§ **DATASET**:

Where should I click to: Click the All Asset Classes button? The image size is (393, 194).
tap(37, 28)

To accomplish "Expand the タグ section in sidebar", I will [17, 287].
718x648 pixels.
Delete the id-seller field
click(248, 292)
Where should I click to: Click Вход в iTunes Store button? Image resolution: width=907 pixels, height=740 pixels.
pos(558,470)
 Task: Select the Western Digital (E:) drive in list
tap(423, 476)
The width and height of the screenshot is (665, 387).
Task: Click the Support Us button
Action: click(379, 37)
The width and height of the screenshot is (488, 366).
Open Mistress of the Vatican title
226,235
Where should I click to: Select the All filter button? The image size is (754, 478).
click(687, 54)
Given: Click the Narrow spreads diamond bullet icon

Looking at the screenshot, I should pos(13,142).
* * *
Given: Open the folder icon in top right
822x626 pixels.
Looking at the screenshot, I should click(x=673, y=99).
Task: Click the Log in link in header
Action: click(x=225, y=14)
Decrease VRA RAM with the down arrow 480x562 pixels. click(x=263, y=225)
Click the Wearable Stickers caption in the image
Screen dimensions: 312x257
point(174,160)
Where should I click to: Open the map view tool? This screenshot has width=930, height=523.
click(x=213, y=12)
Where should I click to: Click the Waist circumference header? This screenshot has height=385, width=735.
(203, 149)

§ **TASK BRIEF**: Rewrite everything from "Where should I click to: Click the All" down to "Looking at the screenshot, I should pos(13,142)." with "drive" replaced by "volume", keeping all else the same.

§ **OUTPUT FOR THIS EXERCISE**:
Where should I click to: Click the All Asset Classes button? The image size is (393, 194).
tap(37, 28)

To accomplish "Expand the タグ section in sidebar", I will [17, 287].
718x648 pixels.
Delete the id-seller field
click(248, 292)
Where should I click to: Click Вход в iTunes Store button? Image resolution: width=907 pixels, height=740 pixels.
pos(558,470)
 Task: Select the Western Digital (E:) volume in list
tap(423, 476)
The width and height of the screenshot is (665, 387).
Task: Click the Support Us button
Action: click(379, 37)
The width and height of the screenshot is (488, 366).
Open Mistress of the Vatican title
226,235
Where should I click to: Select the All filter button? The image size is (754, 478).
click(687, 54)
Given: Click the Narrow spreads diamond bullet icon

Looking at the screenshot, I should pos(13,142).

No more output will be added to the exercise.